(Stored data)

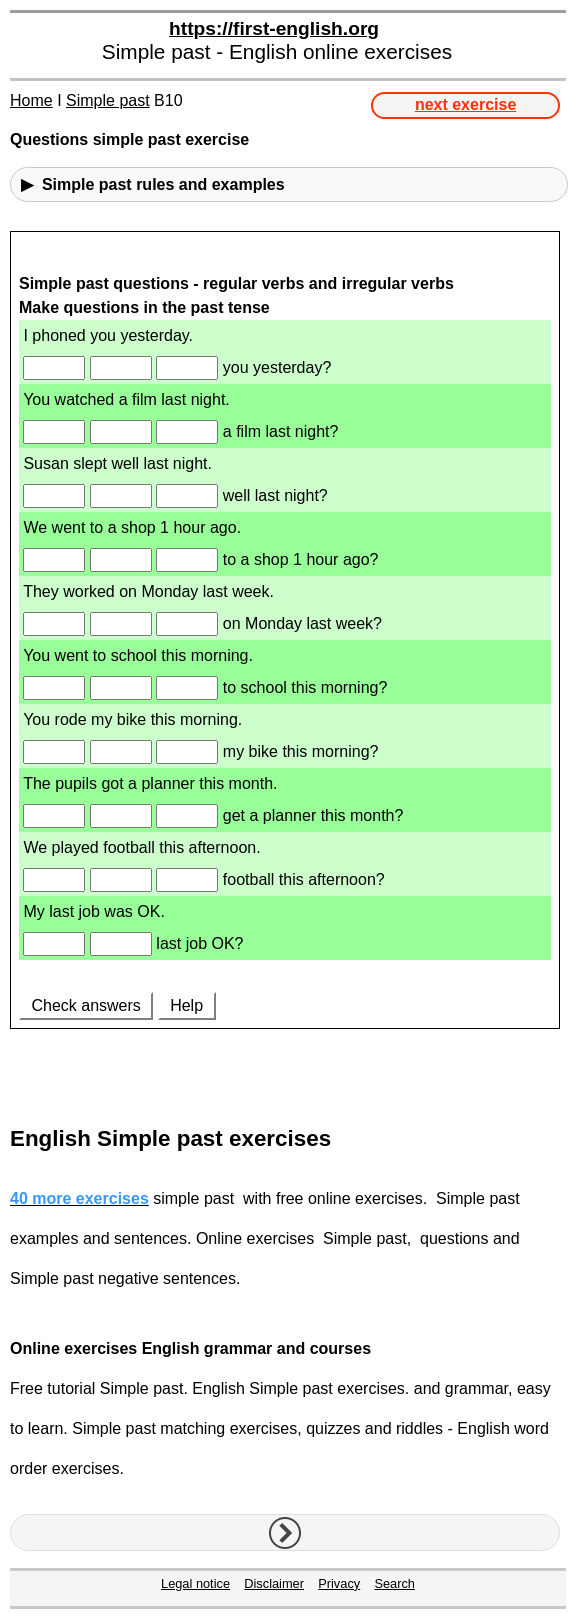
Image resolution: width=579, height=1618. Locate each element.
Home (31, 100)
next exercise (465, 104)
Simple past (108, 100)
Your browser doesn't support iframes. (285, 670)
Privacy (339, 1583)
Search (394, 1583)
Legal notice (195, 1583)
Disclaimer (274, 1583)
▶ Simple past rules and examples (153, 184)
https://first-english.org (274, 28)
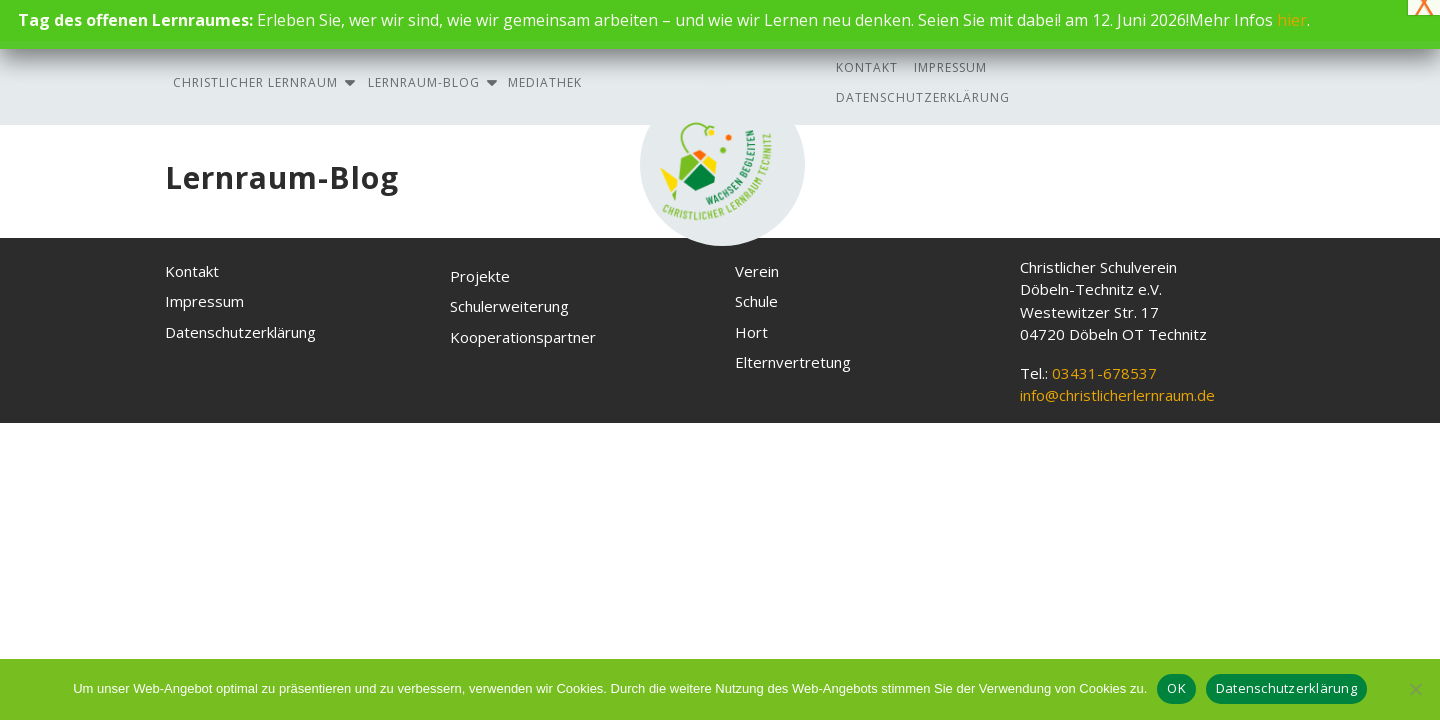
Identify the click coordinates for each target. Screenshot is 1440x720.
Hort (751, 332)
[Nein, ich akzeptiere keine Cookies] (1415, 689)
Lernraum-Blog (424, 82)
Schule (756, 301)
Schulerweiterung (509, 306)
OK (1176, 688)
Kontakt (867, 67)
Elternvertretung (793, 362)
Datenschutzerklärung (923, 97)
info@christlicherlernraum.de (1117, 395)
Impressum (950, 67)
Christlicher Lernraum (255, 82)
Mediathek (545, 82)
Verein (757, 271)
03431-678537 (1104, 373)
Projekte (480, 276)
...
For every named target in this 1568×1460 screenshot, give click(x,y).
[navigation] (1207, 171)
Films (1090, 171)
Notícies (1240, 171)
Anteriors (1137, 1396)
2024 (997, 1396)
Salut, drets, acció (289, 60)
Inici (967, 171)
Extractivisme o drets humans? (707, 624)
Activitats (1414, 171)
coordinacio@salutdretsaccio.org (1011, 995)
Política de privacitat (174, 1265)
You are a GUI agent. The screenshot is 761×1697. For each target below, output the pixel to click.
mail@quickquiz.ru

### WHAT NEEDS TO BE DONE
Edit the entries starting at the line with "Kontakt (867, 67)" and ending at the line with "Projekte (480, 276)": swap "Verein" for "Verband" and write out only those lines, leaving everything else in them the same.

### THE COMPLETED TASK
Kontakt (867, 67)
Elternvertretung (793, 362)
Datenschutzerklärung (923, 97)
info@christlicherlernraum.de (1117, 395)
Impressum (950, 67)
Christlicher Lernraum (255, 82)
Mediathek (545, 82)
Verband (757, 271)
03431-678537 (1104, 373)
Projekte (480, 276)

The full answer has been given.